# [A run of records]
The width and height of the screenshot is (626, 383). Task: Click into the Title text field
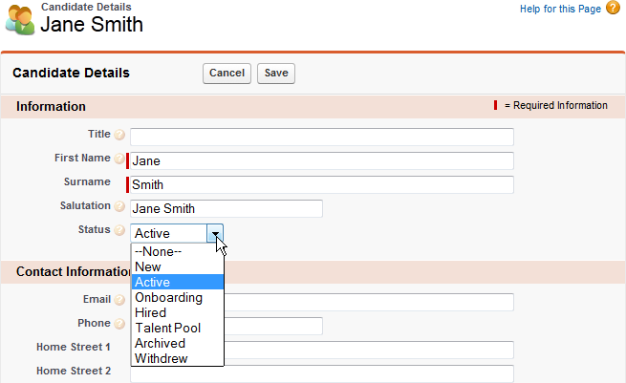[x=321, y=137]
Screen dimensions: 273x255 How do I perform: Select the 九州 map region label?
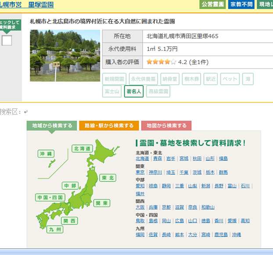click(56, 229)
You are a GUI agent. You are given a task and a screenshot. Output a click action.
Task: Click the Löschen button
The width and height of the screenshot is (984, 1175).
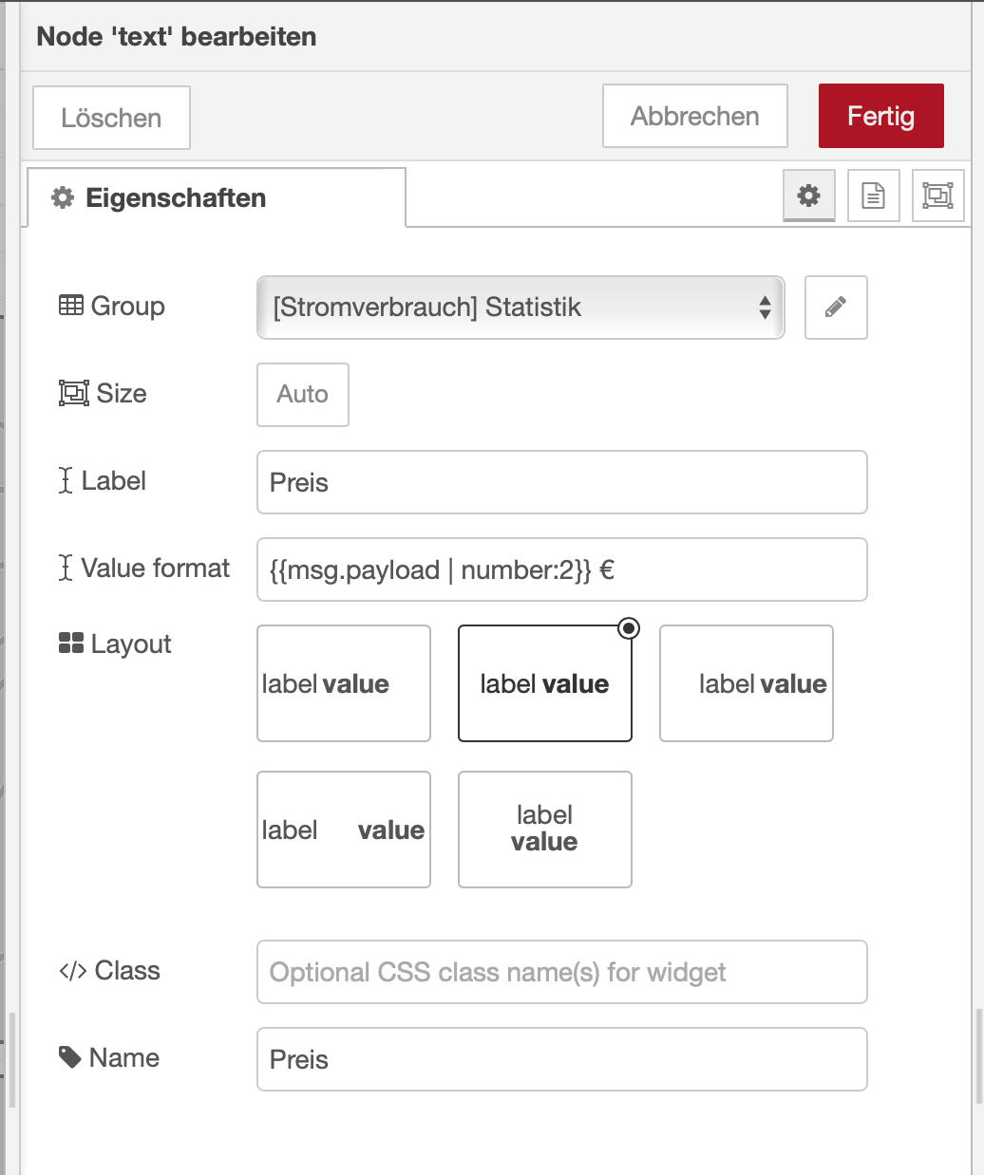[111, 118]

# [WHAT TO WORK ON]
Write out the data again, changing every "screenshot" to "screen capture" and keeping everything else the same. Omit the pictures.

# [FULL OUTPUT]
The width and height of the screen capture is (626, 383). Task: Click into the Title text field
[x=321, y=137]
Screen dimensions: 273x255 How do I perform: Select the 九州 map region label?
click(56, 229)
You are a GUI agent. You are given a task and a screen capture. Output a click action.
Task: Click the Löschen button
The width and height of the screen capture is (984, 1175).
[111, 118]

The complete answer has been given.